• **WHAT NEEDS TO BE DONE**: Copy the material below line for line without changing anything.

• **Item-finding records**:
# # #
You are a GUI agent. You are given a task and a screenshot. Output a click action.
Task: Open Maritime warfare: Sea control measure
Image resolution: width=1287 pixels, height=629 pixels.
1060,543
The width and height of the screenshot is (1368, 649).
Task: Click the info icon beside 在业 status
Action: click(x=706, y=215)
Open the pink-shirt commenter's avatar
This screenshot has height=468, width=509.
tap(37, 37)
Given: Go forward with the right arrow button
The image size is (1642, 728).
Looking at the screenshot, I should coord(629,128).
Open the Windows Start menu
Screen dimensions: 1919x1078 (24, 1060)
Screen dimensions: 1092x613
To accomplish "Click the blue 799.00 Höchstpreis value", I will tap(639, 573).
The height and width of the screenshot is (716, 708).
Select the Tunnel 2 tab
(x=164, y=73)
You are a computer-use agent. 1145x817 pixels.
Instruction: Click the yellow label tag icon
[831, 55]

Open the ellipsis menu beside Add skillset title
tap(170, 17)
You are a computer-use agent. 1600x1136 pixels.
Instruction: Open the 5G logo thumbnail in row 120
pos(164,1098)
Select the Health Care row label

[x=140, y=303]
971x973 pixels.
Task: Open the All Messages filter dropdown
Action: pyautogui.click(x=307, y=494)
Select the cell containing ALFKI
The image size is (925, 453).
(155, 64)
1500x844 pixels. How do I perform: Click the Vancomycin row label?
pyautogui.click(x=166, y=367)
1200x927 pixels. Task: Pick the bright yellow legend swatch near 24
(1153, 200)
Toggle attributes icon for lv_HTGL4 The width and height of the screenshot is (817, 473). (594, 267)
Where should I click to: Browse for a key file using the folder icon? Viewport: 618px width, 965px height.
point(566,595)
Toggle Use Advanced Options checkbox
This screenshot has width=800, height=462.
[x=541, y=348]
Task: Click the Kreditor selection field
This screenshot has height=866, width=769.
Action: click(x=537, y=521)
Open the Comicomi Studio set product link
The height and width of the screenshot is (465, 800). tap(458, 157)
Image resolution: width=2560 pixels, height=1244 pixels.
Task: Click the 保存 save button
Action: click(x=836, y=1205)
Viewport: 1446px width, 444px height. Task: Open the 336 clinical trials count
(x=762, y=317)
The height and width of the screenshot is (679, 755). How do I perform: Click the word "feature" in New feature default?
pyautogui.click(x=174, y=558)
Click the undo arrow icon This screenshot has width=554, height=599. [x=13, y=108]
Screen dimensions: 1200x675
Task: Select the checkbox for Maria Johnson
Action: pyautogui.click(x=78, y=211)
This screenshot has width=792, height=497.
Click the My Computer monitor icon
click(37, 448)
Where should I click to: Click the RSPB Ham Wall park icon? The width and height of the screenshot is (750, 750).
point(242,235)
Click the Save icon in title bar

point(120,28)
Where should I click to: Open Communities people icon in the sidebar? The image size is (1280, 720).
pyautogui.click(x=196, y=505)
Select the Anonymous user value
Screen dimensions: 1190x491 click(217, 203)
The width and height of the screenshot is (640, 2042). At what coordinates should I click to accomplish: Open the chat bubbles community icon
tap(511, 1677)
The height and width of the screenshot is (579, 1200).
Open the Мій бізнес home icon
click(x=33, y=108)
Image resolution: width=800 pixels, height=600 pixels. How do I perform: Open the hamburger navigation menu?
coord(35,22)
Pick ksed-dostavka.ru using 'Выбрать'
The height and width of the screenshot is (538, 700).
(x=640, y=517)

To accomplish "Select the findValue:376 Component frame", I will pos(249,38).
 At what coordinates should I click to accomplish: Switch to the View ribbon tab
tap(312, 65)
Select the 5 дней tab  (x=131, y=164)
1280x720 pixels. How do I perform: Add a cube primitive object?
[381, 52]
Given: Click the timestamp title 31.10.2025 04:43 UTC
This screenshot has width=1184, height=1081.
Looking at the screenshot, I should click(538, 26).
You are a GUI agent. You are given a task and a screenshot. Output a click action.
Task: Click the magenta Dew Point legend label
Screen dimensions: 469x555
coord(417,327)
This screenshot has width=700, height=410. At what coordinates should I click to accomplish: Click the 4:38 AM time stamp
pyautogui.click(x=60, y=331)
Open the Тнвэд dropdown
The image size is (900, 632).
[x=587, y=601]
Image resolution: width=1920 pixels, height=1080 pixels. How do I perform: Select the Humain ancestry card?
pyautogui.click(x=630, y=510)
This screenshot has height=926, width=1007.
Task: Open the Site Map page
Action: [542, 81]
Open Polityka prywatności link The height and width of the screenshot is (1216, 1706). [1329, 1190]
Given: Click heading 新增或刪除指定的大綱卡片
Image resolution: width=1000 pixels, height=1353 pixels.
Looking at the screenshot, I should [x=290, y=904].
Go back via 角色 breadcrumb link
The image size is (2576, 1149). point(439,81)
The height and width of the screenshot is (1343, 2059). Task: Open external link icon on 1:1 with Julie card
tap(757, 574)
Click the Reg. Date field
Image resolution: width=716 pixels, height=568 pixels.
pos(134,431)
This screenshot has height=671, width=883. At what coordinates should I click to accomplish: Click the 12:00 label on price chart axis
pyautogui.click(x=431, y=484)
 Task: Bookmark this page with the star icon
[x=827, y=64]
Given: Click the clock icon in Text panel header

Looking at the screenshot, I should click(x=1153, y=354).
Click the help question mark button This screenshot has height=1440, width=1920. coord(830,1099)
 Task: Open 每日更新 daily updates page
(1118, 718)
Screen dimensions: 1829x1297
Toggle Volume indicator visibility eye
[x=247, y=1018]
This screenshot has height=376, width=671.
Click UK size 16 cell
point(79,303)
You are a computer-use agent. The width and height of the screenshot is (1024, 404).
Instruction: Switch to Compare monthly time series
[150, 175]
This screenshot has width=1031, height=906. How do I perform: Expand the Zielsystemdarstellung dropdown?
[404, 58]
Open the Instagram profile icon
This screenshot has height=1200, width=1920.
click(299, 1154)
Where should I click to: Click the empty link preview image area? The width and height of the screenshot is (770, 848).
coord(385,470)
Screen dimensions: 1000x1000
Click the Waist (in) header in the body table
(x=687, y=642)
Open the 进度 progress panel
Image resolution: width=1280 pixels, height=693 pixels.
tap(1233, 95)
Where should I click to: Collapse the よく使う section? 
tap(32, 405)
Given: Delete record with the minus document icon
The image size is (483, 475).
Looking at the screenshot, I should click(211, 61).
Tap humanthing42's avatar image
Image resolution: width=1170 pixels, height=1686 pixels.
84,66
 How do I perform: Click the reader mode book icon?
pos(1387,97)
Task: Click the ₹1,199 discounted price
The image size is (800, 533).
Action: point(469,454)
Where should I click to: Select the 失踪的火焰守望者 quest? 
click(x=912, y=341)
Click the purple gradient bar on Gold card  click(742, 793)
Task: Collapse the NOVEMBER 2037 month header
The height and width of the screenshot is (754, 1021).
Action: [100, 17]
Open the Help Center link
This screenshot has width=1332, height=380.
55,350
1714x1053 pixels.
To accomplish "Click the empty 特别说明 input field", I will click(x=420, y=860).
# # #
• **ANSWER TO THIS PROBLEM**:
You are a GUI agent. You are given a task and a screenshot. Output a click action.
Task: Open Maritime warfare: Sea control measure
Image resolution: width=1287 pixels, height=629 pixels.
1060,543
The width and height of the screenshot is (1368, 649).
Task: Click the info icon beside 在业 status
Action: click(x=706, y=215)
Open the pink-shirt commenter's avatar
This screenshot has height=468, width=509.
tap(37, 37)
Given: Go forward with the right arrow button
The image size is (1642, 728).
Looking at the screenshot, I should coord(629,128).
Open the Windows Start menu
Screen dimensions: 1919x1078 (24, 1060)
Screen dimensions: 1092x613
To accomplish "Click the blue 799.00 Höchstpreis value", I will tap(639, 573).
The height and width of the screenshot is (716, 708).
Select the Tunnel 2 tab
(x=164, y=73)
You are a computer-use agent. 1145x817 pixels.
Instruction: Click the yellow label tag icon
[831, 55]

Open the ellipsis menu beside Add skillset title
tap(170, 17)
You are a computer-use agent. 1600x1136 pixels.
Instruction: Open the 5G logo thumbnail in row 120
pos(164,1098)
Select the Health Care row label

[x=140, y=303]
971x973 pixels.
Task: Open the All Messages filter dropdown
Action: pyautogui.click(x=307, y=494)
Select the cell containing ALFKI
The image size is (925, 453).
(155, 64)
1500x844 pixels. How do I perform: Click the Vancomycin row label?
pyautogui.click(x=166, y=367)
1200x927 pixels. Task: Pick the bright yellow legend swatch near 24
(1153, 200)
Toggle attributes icon for lv_HTGL4 The width and height of the screenshot is (817, 473). (594, 267)
Where should I click to: Browse for a key file using the folder icon? Viewport: 618px width, 965px height.
point(566,595)
Toggle Use Advanced Options checkbox
This screenshot has width=800, height=462.
[x=541, y=348]
Task: Click the Kreditor selection field
This screenshot has height=866, width=769.
Action: click(x=537, y=521)
Open the Comicomi Studio set product link
The height and width of the screenshot is (465, 800). tap(458, 157)
Image resolution: width=2560 pixels, height=1244 pixels.
Task: Click the 保存 save button
Action: click(x=836, y=1205)
Viewport: 1446px width, 444px height. Task: Open the 336 clinical trials count
(x=762, y=317)
The height and width of the screenshot is (679, 755). How do I perform: Click the word "feature" in New feature default?
pyautogui.click(x=174, y=558)
Click the undo arrow icon This screenshot has width=554, height=599. [x=13, y=108]
Screen dimensions: 1200x675
Task: Select the checkbox for Maria Johnson
Action: pyautogui.click(x=78, y=211)
This screenshot has width=792, height=497.
Click the My Computer monitor icon
click(37, 448)
Where should I click to: Click the RSPB Ham Wall park icon? The width and height of the screenshot is (750, 750).
point(242,235)
Click the Save icon in title bar

point(120,28)
Where should I click to: Open Communities people icon in the sidebar? The image size is (1280, 720).
pyautogui.click(x=196, y=505)
Select the Anonymous user value
Screen dimensions: 1190x491 click(217, 203)
The width and height of the screenshot is (640, 2042). At what coordinates should I click to accomplish: Open the chat bubbles community icon
tap(511, 1677)
The height and width of the screenshot is (579, 1200).
Open the Мій бізнес home icon
click(x=33, y=108)
Image resolution: width=800 pixels, height=600 pixels. How do I perform: Open the hamburger navigation menu?
coord(35,22)
Pick ksed-dostavka.ru using 'Выбрать'
The height and width of the screenshot is (538, 700).
(x=640, y=517)

To accomplish "Select the findValue:376 Component frame", I will pos(249,38).
 At what coordinates should I click to accomplish: Switch to the View ribbon tab
tap(312, 65)
Select the 5 дней tab  (x=131, y=164)
1280x720 pixels. How do I perform: Add a cube primitive object?
[381, 52]
Given: Click the timestamp title 31.10.2025 04:43 UTC
This screenshot has width=1184, height=1081.
Looking at the screenshot, I should click(538, 26).
You are a GUI agent. You are given a task and a screenshot. Output a click action.
Task: Click the magenta Dew Point legend label
Screen dimensions: 469x555
coord(417,327)
This screenshot has width=700, height=410. At what coordinates should I click to accomplish: Click the 4:38 AM time stamp
pyautogui.click(x=60, y=331)
Open the Тнвэд dropdown
The image size is (900, 632).
[x=587, y=601]
Image resolution: width=1920 pixels, height=1080 pixels. How do I perform: Select the Humain ancestry card?
pyautogui.click(x=630, y=510)
This screenshot has height=926, width=1007.
Task: Open the Site Map page
Action: [542, 81]
Open Polityka prywatności link The height and width of the screenshot is (1216, 1706). [1329, 1190]
Given: Click heading 新增或刪除指定的大綱卡片
Image resolution: width=1000 pixels, height=1353 pixels.
Looking at the screenshot, I should [x=290, y=904].
Go back via 角色 breadcrumb link
The image size is (2576, 1149). point(439,81)
The height and width of the screenshot is (1343, 2059). Task: Open external link icon on 1:1 with Julie card
tap(757, 574)
Click the Reg. Date field
Image resolution: width=716 pixels, height=568 pixels.
pos(134,431)
This screenshot has height=671, width=883. At what coordinates should I click to accomplish: Click the 12:00 label on price chart axis
pyautogui.click(x=431, y=484)
 Task: Bookmark this page with the star icon
[x=827, y=64]
Given: Click the clock icon in Text panel header

Looking at the screenshot, I should click(x=1153, y=354).
Click the help question mark button This screenshot has height=1440, width=1920. coord(830,1099)
 Task: Open 每日更新 daily updates page
(1118, 718)
Screen dimensions: 1829x1297
Toggle Volume indicator visibility eye
[x=247, y=1018]
This screenshot has height=376, width=671.
Click UK size 16 cell
point(79,303)
You are a computer-use agent. The width and height of the screenshot is (1024, 404).
Instruction: Switch to Compare monthly time series
[150, 175]
This screenshot has width=1031, height=906. How do I perform: Expand the Zielsystemdarstellung dropdown?
[404, 58]
Open the Instagram profile icon
This screenshot has height=1200, width=1920.
click(299, 1154)
Where should I click to: Click the empty link preview image area? The width and height of the screenshot is (770, 848).
coord(385,470)
Screen dimensions: 1000x1000
Click the Waist (in) header in the body table
(x=687, y=642)
Open the 进度 progress panel
Image resolution: width=1280 pixels, height=693 pixels.
tap(1233, 95)
Where should I click to: Collapse the よく使う section? 
tap(32, 405)
Given: Delete record with the minus document icon
The image size is (483, 475).
Looking at the screenshot, I should click(211, 61).
Tap humanthing42's avatar image
Image resolution: width=1170 pixels, height=1686 pixels.
84,66
 How do I perform: Click the reader mode book icon?
pos(1387,97)
Task: Click the ₹1,199 discounted price
The image size is (800, 533).
Action: point(469,454)
Where should I click to: Select the 失踪的火焰守望者 quest? 
click(x=912, y=341)
Click the purple gradient bar on Gold card  click(742, 793)
Task: Collapse the NOVEMBER 2037 month header
The height and width of the screenshot is (754, 1021).
Action: [100, 17]
Open the Help Center link
This screenshot has width=1332, height=380.
55,350
1714x1053 pixels.
To accomplish "Click the empty 特别说明 input field", I will click(x=420, y=860).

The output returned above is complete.